La delegada del Gobierno en Asturias, Adriana Lastra, en el Puesto de Mando Avanzado trasladado a Ibias, junto al presidente del Principado, Adrián Barbón, y la vicepresidenta, Gimena Llamedo. - PRINCIPADO
OVIEDO, 27 Ago. (EUROPA PRESS) -
La delegada del Gobierno en Asturias, Adriana Lastra, ha afirmado este miércoles que todo apunta a que el incendio forestal iniciado en San Antolín de Ibias en la tarde de ayer, martes, fue intencionado, si bien ha subrayado que la investigación continúa en curso y que aún es prematuro confirmar su origen.
"El fuego comenzó en torno a las seis de la tarde en una zona cercana a la piscina municipal, un lugar donde no hay constancia de eventos ni actividades que pudieran haberlo provocado", ha indicado Lastra, quien ha añadido que se descarta que el origen esté relacionado con brasas de las barbacoas próximas.
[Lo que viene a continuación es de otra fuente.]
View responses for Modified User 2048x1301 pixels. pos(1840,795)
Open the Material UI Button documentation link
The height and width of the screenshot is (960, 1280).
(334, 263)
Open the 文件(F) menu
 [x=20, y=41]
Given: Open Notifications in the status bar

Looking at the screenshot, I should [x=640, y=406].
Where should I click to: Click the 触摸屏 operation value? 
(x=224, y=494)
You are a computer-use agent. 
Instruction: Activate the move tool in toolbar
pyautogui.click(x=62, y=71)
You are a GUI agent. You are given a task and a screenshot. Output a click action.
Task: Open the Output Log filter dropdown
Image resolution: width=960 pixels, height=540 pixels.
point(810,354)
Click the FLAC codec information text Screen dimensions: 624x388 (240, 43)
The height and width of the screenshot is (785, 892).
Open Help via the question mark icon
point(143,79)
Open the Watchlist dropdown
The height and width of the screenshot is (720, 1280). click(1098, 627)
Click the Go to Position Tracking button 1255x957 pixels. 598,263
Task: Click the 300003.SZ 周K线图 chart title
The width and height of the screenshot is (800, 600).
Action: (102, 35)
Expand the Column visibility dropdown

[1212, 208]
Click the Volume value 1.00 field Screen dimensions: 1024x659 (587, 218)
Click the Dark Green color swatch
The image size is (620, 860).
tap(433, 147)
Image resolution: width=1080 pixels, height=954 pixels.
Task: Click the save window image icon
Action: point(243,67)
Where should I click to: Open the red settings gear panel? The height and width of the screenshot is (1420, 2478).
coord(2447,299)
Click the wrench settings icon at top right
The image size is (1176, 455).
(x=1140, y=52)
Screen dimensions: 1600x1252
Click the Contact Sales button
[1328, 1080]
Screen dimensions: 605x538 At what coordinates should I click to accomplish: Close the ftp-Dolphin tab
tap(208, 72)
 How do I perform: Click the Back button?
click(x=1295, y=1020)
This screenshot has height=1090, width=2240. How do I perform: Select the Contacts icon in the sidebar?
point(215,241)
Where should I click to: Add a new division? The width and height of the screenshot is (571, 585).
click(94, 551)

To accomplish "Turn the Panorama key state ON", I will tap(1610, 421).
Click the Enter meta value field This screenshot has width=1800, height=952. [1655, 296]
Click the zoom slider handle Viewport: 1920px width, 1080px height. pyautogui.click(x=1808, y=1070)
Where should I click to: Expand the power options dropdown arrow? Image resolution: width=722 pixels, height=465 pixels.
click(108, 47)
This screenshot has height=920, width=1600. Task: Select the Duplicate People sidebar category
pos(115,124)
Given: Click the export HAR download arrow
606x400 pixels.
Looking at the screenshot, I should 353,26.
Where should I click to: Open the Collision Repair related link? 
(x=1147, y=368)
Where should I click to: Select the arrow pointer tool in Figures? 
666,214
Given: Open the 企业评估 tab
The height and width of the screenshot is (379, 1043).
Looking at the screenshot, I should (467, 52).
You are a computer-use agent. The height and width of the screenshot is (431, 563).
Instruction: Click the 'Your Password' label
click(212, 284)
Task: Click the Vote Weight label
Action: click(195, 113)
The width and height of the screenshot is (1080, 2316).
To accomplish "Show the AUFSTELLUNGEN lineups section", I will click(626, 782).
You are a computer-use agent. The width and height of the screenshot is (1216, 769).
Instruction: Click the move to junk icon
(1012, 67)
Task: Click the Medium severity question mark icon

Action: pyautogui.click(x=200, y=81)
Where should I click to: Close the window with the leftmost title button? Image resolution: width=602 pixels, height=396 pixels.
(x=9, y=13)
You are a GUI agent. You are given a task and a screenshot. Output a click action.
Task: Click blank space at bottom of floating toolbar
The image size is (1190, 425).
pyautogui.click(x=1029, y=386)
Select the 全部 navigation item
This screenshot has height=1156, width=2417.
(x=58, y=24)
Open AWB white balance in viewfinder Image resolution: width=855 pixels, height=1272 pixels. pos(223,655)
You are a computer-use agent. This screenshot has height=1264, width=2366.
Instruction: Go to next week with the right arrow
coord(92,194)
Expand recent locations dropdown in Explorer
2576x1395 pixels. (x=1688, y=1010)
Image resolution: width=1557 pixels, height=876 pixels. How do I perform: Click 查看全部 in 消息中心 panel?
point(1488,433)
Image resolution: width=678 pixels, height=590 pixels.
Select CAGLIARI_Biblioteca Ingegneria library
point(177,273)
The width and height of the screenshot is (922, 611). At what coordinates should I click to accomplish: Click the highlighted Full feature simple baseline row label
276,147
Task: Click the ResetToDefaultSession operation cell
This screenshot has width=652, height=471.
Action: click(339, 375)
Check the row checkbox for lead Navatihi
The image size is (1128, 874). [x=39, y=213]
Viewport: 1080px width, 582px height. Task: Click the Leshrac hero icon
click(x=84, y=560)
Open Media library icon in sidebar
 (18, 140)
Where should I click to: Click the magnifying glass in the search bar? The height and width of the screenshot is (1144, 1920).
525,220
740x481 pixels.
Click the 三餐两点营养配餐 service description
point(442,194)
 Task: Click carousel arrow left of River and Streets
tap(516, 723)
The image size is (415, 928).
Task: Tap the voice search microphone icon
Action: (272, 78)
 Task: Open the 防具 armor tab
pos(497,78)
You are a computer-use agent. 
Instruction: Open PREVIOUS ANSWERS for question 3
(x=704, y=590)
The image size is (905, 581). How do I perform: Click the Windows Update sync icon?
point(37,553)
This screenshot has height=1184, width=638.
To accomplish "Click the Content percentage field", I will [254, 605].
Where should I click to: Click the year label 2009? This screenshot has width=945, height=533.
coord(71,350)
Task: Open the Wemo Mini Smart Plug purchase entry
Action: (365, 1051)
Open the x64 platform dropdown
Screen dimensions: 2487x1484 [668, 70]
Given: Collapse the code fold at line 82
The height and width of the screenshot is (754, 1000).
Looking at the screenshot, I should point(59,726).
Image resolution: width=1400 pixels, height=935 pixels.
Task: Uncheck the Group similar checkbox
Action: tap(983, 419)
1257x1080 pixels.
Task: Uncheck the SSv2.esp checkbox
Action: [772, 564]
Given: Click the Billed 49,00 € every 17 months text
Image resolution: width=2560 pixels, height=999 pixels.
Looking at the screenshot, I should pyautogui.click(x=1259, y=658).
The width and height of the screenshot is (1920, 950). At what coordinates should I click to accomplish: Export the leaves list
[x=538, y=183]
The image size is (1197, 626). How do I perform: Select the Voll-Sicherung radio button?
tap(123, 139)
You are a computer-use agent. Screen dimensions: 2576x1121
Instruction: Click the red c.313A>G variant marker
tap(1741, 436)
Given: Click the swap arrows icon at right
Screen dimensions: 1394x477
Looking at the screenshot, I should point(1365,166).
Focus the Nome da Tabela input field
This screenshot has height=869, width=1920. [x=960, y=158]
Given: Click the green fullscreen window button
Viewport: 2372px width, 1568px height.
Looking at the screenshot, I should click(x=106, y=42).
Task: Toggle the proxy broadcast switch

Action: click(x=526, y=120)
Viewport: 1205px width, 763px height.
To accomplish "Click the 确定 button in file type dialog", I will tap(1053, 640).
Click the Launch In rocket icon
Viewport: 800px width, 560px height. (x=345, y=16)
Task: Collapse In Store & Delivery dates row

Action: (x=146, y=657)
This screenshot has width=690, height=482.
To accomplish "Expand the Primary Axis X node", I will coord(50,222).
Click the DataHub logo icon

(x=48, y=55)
En este sentido, ha calificado de "muy extraño" que en ese punto se hubiera producido un fuego accidental.
El incendio, según ha explicado durante su visita a la zona afectada, avanzó con rapidez por una ladera, lo que obligó a ordenar el desalojo urgente del pueblo de Villamayor a las 18.45 horas, apenas 45 minutos después del inicio del fuego. "Fue una evacuación obligatoria y peligrosa", ha subrayado.
La delegada ha confirmado que el equipo judicial de la Guardia Civil ya está a cargo de la investigación y ha expresado su esperanza de que, si se confirma que fue un incendio intencionado, se identifique y localice cuanto antes al responsable, al considerar que se ha puesto en riesgo no solo a la población de Villamayor y otras localidades como Villarcebollín, sino también a los equipos de emergencia.
En este contexto, Lastra ha querido destacar la labor de los servicios de seguridad y emergencias, mencionando en particular la actuación del helicóptero de la Guardia Civil, que participó en la evacuación aérea de vecinos de Villamayor "jugándose la vida", según sus palabras.
Lastra ha precisado que el fuego no ha llegado a entrar en los núcleos de población, aunque ha ardido una vivienda derruida rodeada de maleza. El resto de viviendas están seguras, y los pueblos continúan evacuados por precaución, ya que en la zona siguen trabajando activamente los equipos de extinción. Ha pedido a la población que siga en todo momento las indicaciones de las autoridades.
Finalmente, ha señalado que no existe aún una estimación definitiva de la superficie afectada, debido a la evolución constante del perímetro del incendio. Las primeras observaciones apuntaban a unas 370 hectáreas, aunque ha insistido en que esa cifra es provisional y podría variar cuando se pueda valorar con precisión.